## WHAT THE TASK ASKS
Transcribe the listing below word for word, from the line containing "The height and" through its last line, both included. Omit the pictures.

|---|

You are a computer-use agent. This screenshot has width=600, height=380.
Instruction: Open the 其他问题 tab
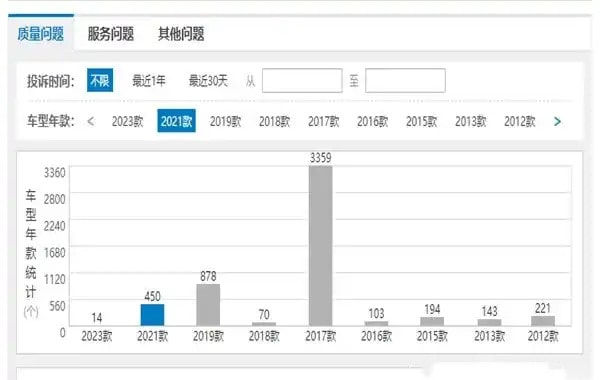tap(181, 34)
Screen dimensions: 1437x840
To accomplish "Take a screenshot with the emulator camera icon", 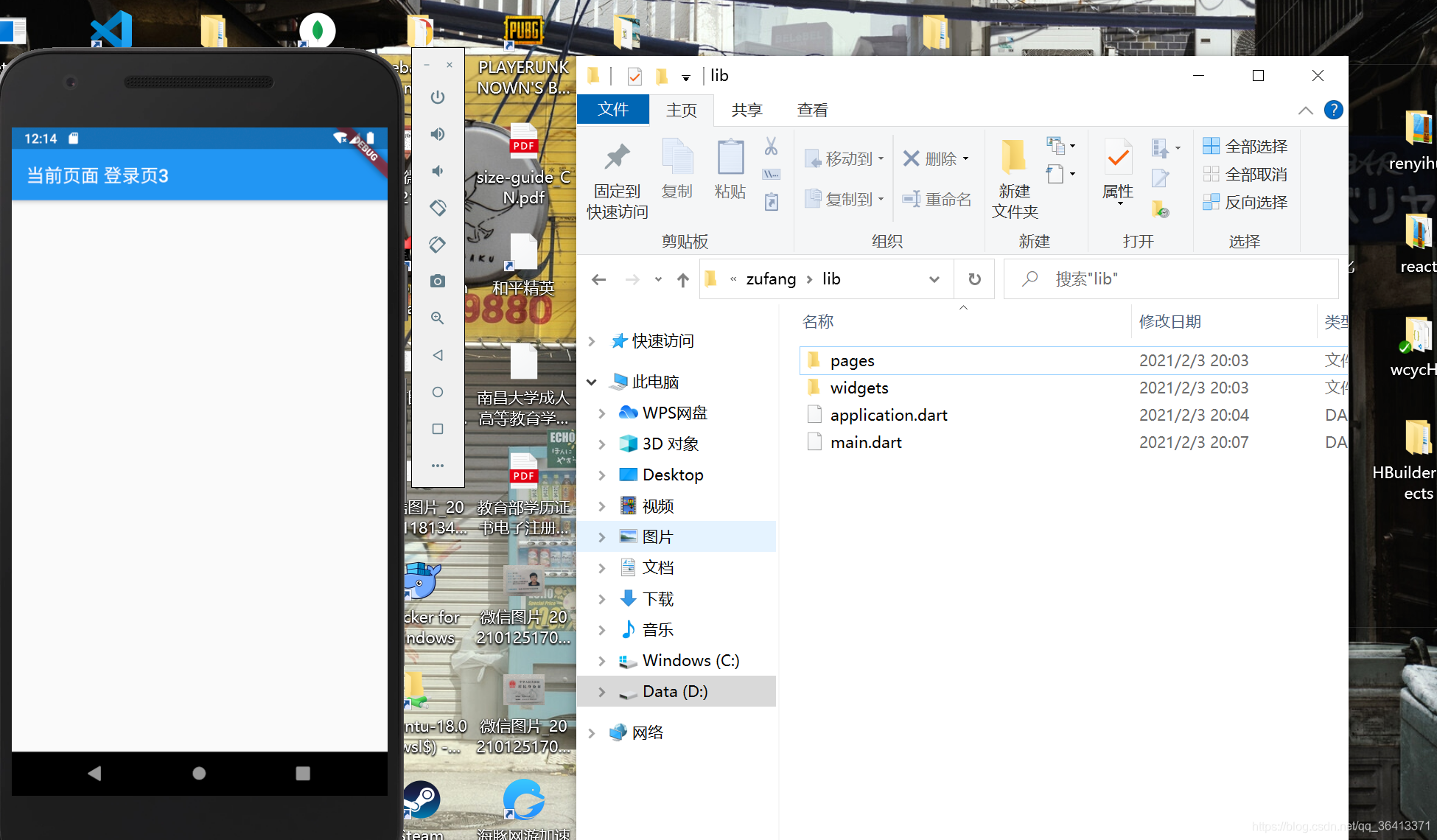I will point(438,281).
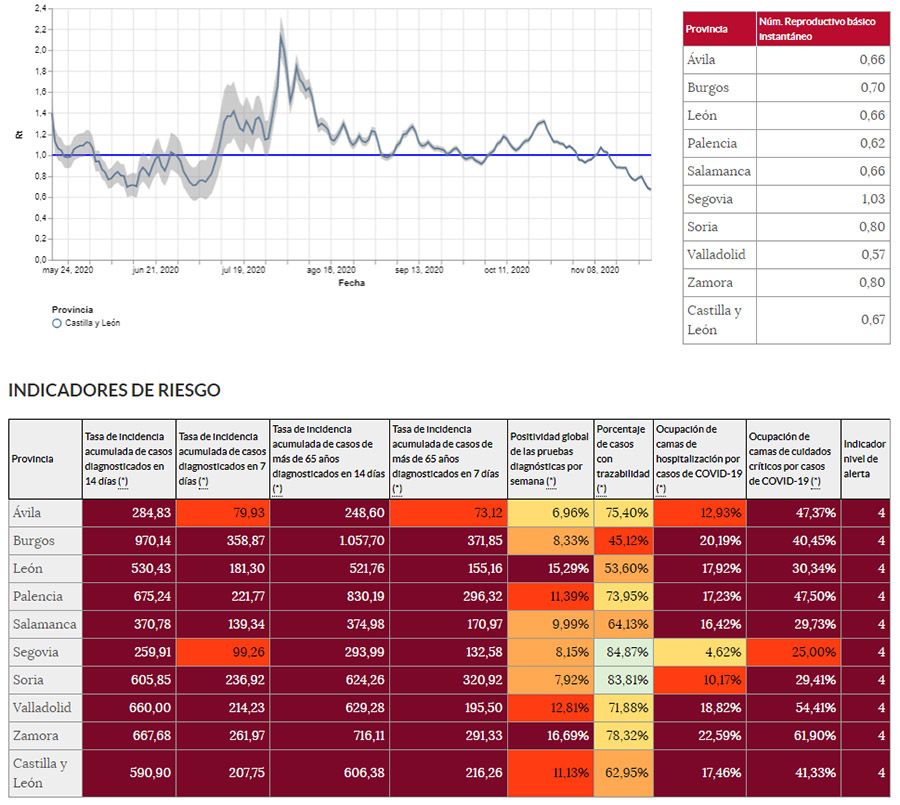Select Zamora's 61,90% critical care occupancy cell
This screenshot has width=900, height=805.
[x=793, y=736]
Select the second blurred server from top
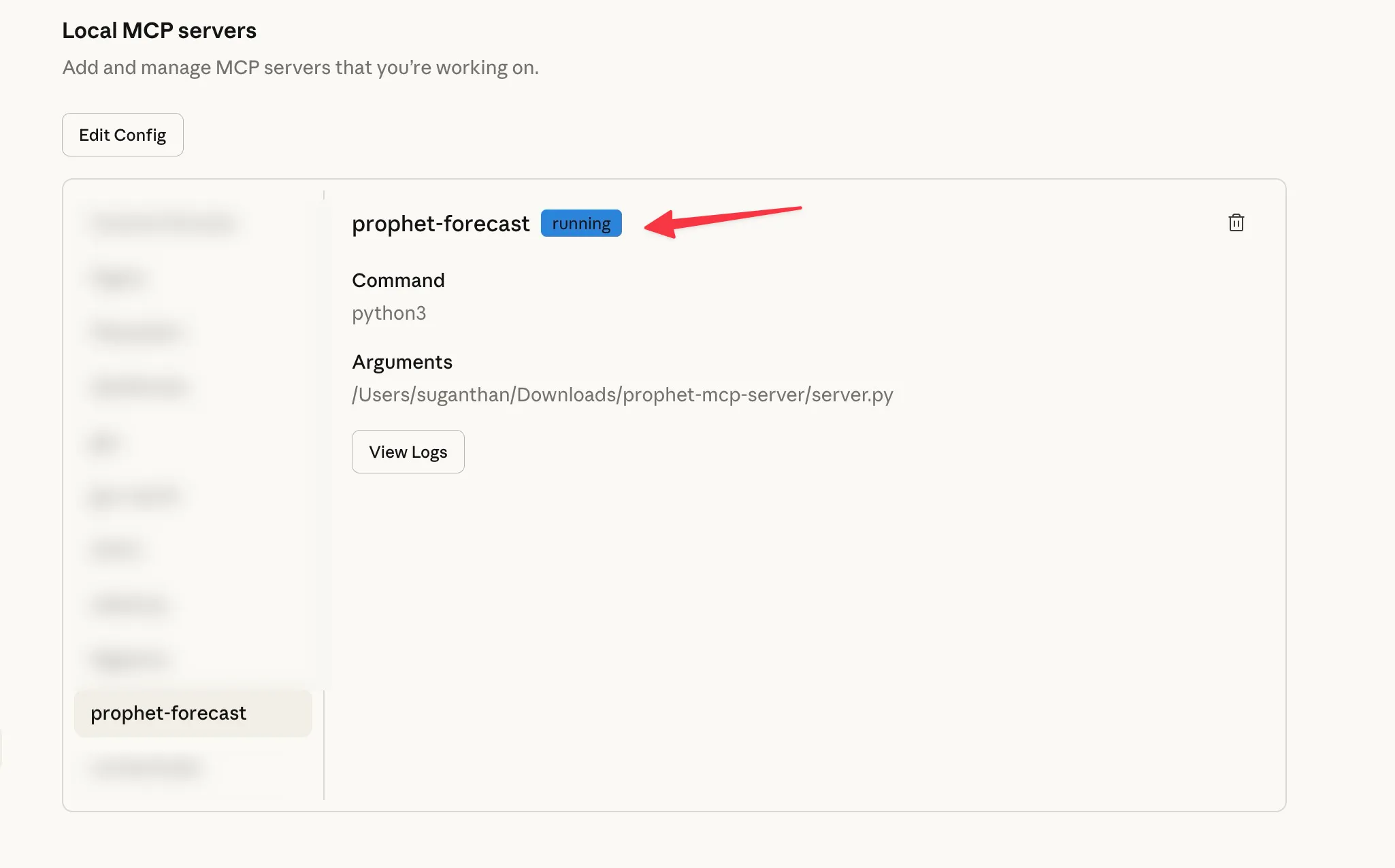1395x868 pixels. click(119, 278)
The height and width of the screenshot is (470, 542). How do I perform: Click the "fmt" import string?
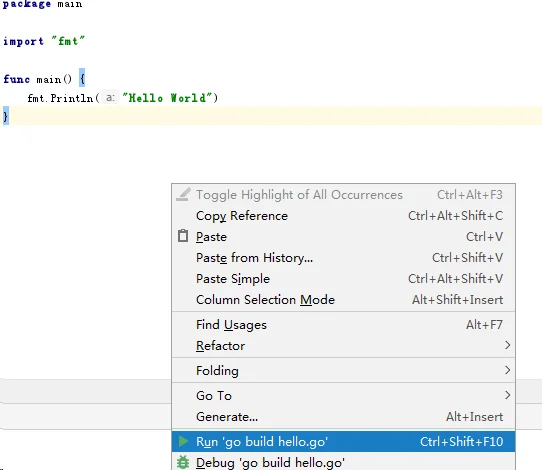[68, 41]
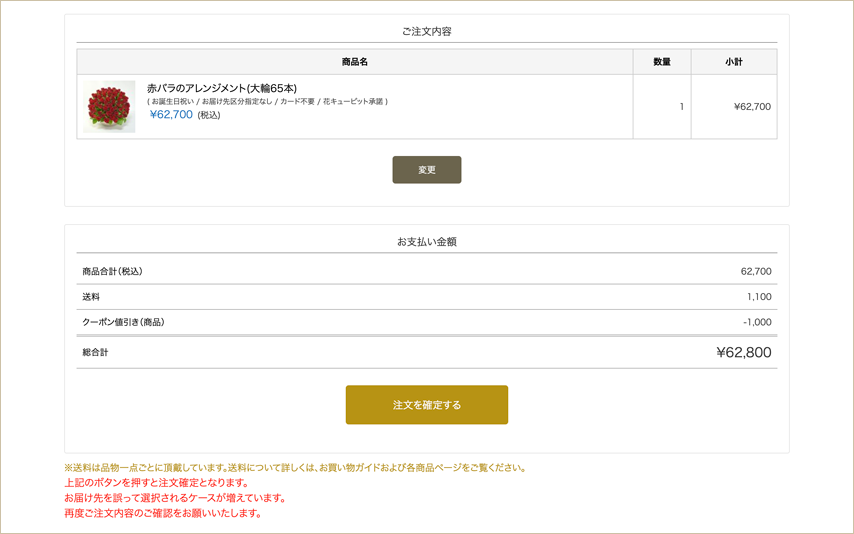Click the gold shipping note about お買い物ガイド
Screen dimensions: 854x534
(295, 467)
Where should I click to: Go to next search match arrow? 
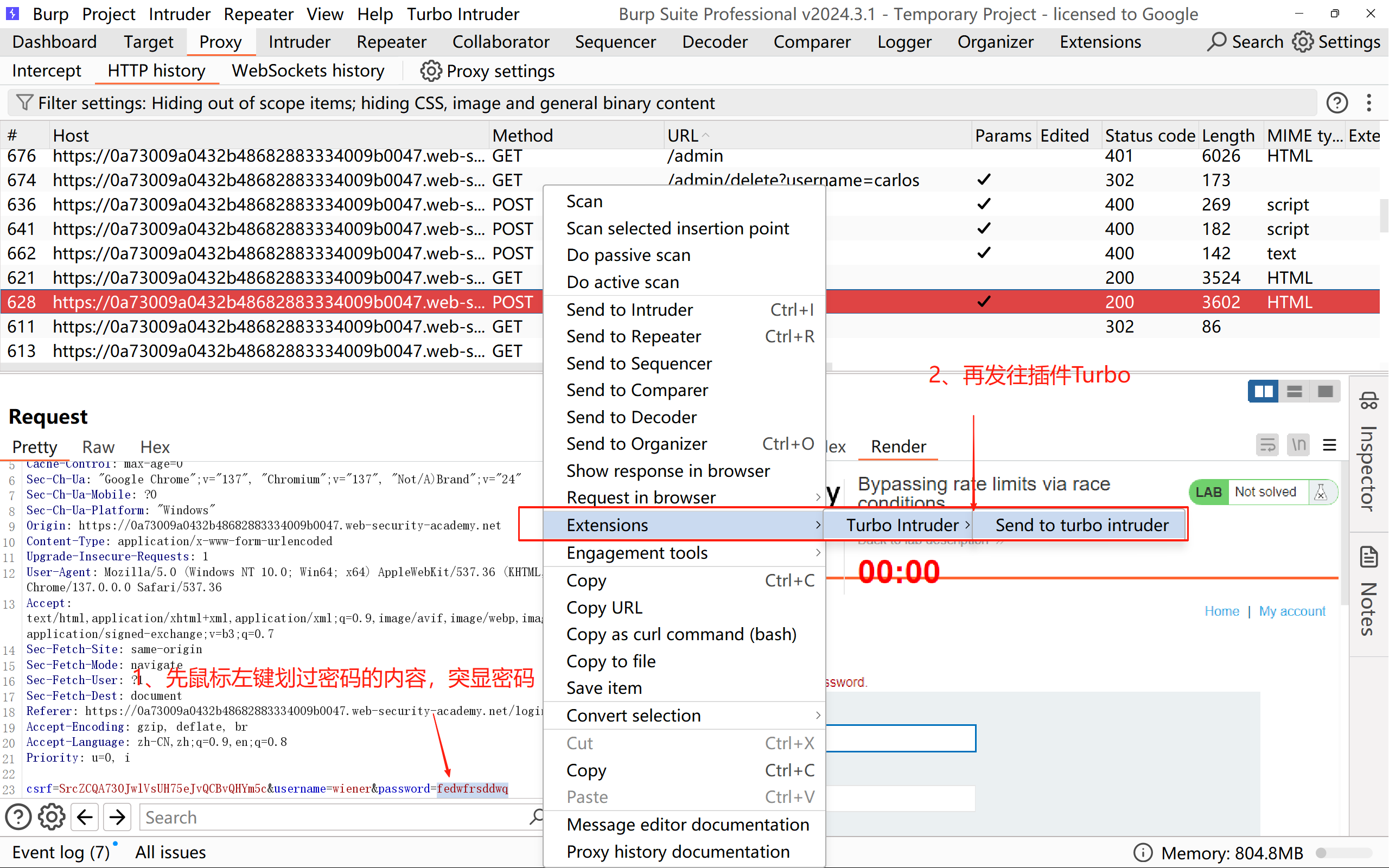pyautogui.click(x=118, y=817)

|---|

## RESULT BELOW
The height and width of the screenshot is (470, 542). How do I perform: Click the "fmt" import string?
[68, 41]
Click the gold shipping note about お買い物ガイド
Screen dimensions: 854x534
(295, 467)
Where should I click to: Go to next search match arrow? 
pyautogui.click(x=118, y=817)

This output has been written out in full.